<<<<

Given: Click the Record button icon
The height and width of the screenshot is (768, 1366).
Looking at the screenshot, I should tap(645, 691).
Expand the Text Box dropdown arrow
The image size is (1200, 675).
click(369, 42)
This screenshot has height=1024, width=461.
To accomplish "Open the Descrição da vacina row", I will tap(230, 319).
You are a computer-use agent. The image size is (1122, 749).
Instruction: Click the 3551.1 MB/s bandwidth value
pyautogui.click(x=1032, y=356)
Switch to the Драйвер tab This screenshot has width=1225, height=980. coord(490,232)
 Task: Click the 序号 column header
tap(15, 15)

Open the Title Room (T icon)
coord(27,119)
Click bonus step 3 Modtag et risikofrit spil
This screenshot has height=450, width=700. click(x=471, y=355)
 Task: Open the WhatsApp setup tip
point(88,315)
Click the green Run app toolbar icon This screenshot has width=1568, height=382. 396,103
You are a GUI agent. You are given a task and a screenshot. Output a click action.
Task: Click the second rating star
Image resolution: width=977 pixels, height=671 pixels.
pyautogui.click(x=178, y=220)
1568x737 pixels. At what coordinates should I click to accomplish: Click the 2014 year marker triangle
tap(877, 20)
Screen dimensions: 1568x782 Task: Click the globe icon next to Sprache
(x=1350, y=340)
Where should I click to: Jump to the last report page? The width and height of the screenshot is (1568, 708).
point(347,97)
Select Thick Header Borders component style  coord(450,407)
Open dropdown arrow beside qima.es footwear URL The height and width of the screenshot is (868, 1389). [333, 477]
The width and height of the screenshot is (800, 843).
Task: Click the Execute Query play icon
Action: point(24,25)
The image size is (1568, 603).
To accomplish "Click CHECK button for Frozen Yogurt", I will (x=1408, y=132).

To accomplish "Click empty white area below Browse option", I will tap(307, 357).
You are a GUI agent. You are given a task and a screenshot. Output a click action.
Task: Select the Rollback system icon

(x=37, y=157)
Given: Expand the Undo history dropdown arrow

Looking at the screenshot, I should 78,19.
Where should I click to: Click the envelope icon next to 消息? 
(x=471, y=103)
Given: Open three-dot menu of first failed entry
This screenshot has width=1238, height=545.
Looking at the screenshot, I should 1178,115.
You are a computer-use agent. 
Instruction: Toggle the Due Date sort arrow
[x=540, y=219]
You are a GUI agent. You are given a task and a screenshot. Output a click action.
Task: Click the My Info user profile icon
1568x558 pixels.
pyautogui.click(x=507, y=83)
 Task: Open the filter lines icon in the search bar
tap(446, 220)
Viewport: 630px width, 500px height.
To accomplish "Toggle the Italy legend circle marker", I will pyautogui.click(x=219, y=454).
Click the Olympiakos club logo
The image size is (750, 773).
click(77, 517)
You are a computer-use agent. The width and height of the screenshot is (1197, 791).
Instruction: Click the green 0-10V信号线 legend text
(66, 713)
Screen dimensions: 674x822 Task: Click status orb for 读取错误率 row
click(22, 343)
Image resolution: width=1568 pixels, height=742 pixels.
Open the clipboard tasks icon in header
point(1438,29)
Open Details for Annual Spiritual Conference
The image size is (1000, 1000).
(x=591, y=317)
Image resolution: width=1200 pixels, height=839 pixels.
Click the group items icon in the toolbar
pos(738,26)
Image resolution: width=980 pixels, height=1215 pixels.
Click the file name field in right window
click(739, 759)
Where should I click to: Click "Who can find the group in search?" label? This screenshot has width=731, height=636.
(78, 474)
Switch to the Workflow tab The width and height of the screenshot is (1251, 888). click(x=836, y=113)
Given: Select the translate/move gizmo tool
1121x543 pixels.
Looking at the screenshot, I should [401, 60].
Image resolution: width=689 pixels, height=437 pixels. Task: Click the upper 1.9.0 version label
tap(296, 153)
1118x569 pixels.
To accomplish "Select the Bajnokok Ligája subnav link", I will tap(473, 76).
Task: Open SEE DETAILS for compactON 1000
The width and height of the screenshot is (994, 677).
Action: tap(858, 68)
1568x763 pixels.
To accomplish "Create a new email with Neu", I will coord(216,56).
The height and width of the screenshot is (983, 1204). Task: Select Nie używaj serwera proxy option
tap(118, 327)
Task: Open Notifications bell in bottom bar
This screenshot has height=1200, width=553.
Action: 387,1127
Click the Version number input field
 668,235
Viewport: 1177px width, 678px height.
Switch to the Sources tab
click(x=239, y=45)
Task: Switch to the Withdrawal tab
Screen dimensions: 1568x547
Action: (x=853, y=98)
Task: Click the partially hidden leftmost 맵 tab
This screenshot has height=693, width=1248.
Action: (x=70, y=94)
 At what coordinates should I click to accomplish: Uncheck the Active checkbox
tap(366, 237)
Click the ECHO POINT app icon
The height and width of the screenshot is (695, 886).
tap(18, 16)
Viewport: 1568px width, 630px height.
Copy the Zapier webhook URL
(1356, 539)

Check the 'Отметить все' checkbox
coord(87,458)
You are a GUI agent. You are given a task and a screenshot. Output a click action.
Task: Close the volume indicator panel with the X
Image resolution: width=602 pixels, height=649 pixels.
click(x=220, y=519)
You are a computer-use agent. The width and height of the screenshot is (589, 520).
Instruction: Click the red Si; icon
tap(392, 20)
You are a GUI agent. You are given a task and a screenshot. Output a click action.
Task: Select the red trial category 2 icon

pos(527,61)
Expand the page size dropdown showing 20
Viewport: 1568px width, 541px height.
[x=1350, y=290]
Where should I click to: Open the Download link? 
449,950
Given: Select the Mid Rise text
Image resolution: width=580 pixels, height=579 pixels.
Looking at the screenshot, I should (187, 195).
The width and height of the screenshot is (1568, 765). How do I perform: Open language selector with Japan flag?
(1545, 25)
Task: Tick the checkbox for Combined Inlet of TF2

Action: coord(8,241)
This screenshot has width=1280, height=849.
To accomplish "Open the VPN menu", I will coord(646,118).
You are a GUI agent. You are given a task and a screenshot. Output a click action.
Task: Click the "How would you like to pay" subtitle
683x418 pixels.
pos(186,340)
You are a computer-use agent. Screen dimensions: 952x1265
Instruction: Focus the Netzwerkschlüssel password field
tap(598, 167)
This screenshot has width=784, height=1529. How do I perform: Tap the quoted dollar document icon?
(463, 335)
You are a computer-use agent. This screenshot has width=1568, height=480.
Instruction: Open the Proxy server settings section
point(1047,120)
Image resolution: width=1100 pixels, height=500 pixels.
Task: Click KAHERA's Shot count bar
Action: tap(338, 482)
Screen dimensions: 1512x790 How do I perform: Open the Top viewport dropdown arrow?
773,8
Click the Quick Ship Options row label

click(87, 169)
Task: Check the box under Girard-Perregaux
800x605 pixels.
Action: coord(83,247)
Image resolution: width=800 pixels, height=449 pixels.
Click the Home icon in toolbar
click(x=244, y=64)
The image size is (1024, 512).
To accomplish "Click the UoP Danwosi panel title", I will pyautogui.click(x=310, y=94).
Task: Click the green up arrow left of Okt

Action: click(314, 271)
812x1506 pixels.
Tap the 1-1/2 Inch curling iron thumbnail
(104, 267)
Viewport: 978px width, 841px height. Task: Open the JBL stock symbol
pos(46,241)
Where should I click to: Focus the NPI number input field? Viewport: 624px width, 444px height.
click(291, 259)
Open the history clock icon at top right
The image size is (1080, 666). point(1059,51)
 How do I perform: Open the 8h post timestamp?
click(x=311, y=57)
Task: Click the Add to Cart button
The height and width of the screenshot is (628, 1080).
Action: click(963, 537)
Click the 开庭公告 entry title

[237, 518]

>>>>

## WORK INSTRUCTIONS
Return only the exact lines from the opening of the records through the line that contains "This screenshot has height=1024, width=461.", both included.

## SOLUTION TO THE PROBLEM
Given: Click the Record button icon
The height and width of the screenshot is (768, 1366).
Looking at the screenshot, I should tap(645, 691).
Expand the Text Box dropdown arrow
The image size is (1200, 675).
click(369, 42)
This screenshot has height=1024, width=461.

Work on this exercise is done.